Tout ce que je dis là est bien connu, mais ça peut être utile de le redire dans ce contexte : le sondage tel qu'il est pratiqué est, du point de vue de la connaissance scientifique, une farce. Outre les défauts mentionnés ci-dessus, rappelons que la méthode de l'échantillonnage par quotas n'a strictement, je dis bien strictement, aucune justification scientifique irréfutable (à la différence de l'échantillonnage aléatoire), et qu'elle se fonde essentiellement sur des postulats de représentativité et d'exactitude. La science du doigt mouillé, comme dirait l'autre. Amusant, là encore : la différence de 3% dans le sondage précité, qui signe la mort de Royal, est à peu près égale (sinon inférieure) à la marge d'erreur moyenne qu'on a dans les sondages par quotas (enfin, en gros, parce que cette marge peut être bien plus élevée, on ne sait pas, puisqu'on n'a aucun moyen de la calculer rigoureusement).

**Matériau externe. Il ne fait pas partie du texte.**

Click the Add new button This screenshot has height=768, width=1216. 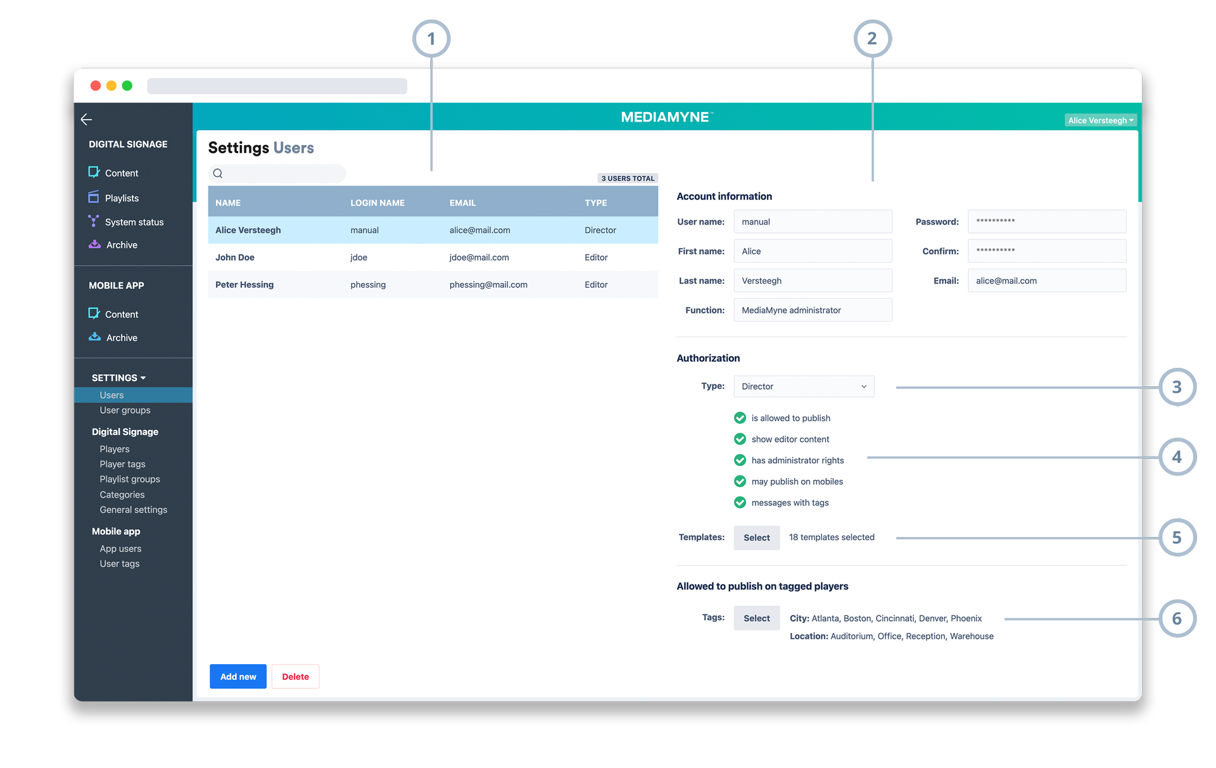238,676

Surtout : on parle beaucoup de la volatilité des électeurs, mais les populations sondées sont bien plus versatiles encore. Les travaux menés sur cette question montrent clairement que les "modes de production" des réponses aux sondages sont à la fois très hétérogènes et très instables. Et les faits sont têtus, cf 1995, 2002…Ce n'est pas seulement que l'opinion des gens que l'on interroge est changeante, c'est surtout qu'ils s'en foutent, voire qu'ils méprisent ou détestent l'appareil sondagier qui les arrose à jets continus, tous les jours, toute l'année. Le degré de sérieux des réponses est donc à la hauteur de la considération qu'ils portent aux questions qu'on leur pose. Et, comme le montrent certaines enquêtes qui prennent la peine d'aller voir précisément ce que pensent les "gens" au sujet de ce matraquage permanent, celle-ci n'est pas très élevée, c'est le moins qu'on puisse dire.